Foi há pouco anunciado que Salazar ganhou o concurso dos grandes portugueses.
Até agora não me pronunciei sobre o concurso porque, francamente, sempre o considerei um exercício redutor e de notável estupidez. A História não é maniqueísta, nem a preto e branco. Que a RTP, no ano do seu 50.º aniversário não o tenha percebido, tendo por isso prestado um deplorável serviço público, é de lamentar. Ainda assim, a vitória de Salazar com 41% dos telefonemas recebidos não deixa de ser merecedora de comentários.
Nos comentários que se seguiram ao anúncio dos resultados muito foi invocado para procurar explicar o resultado: voto de protesto, bipolarização negativa em torno de Salazar e de Cunhal, votações organizadas. Haverá um fundo de verdade em vários deles. Contudo, também há extra-direita acéfala, e organizada, vontade de protesto e fenómenos afins na Alemanha ou em França, mas em nenhum dos referidos países saíram vencedores (ou sequer finalistas) Hitler ou Pétain. No quadro global de todos os países que organizaram concursos semelhantes, o nosso cantinho à beira-mar plantado foi o único que escolheu colocar um ditador no primeiro lugar. Sublinho-o novamente: estou longe de reconhecer qualquer tipo de representatividade alargada ou legitimidade ao resultado - desde logo, porque 200 mil chamadas telefónicas não correspondem a 200 mil pessoas (só eu tenho telemóvel, telefone em casa e telefone no escritório...). Mas é um sinal de alarme para quem quer preservar a memória, para quem quer recordar o sacrifício daqueles que deram a vida para que hoje possamos ser livres.
Dos vários comentários, quem com maior rigor apontou a ferida foi Leonor Pinhão - investimento sério na educação é o que falta. A instrução para a História, para a compreensão do passado, dos seus erros, dos seus protagonistas. Para o esclarecimento do que foi o Estado Novo. Para que não tenhamos de voltar a olhar para a televisão pública no dia em que comemoramos a unidade europeia sob uma bandeira de paz, liberdade, democracia, respeito pelos direitos humanos e pluralismo para ver escolhido com o maior português aquele que foi responsável por negar esses mesmos valores. Daí que as afirmações de Paulo Portas no final do programa me pareçam totalmente tontas: não há momentos positivos na história portuguesa do século XX? Então democracia a sério, paz e prosperidade desde a revolução não contam para nada? O período de maior desenvolvimento humano, em que mais nos aproximamos da Europa são para esquecer? A cegueira anti-Abril também não pode ser exarcebada a este ponto. Sabe porquê Dr. Paulo Portas?
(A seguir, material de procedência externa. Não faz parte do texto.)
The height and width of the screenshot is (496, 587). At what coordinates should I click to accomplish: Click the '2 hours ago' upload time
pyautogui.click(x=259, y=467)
Porque depois se torna mais fácil eleger salazaretes para melhores portugueses de sempre.
Ainda assim, e apesar da utilidade de servir como alarme, o resultado em causa não deixa de ter de ser enquadrado num concurso televisivo, com reminiscências bigbortherianas de votações para expulsar de casa. Um concurso não faz desaparecer o Tarrafal, nem os números do analfabetismo e do subdesenvolvimento, nem o colonialismo, nem a censura, nem a polícia política. Um concurso também não coloca Salazar no quadro de valores de outros vencedores de concursos vizinhos, como De Gaulle, Churchill, Adenauer ou Reagan.
Mas volto a dizê-lo: fica o sinal. Recordo a este respeito o desafio de Otelo Saraiva de Carvalho de há algumas semanas - temos de preservar a memória da ditadura, dos que a combateram e dos que a derrubaram.
Cá estou para a luta. Vamos a isso?
1 comentário:
"Contudo, também há extra-direita acéfala, e organizada, vontade de protesto e fenómenos afins na Alemanha ou em França, mas em nenhum dos referidos países saíram vencedores (ou sequer finalistas) Hitler ou Pétain" Não posso deixar de dar umas boas gargalhadas ao ver isto!
Que raio de comparaçoes... Que falta de noçao historica!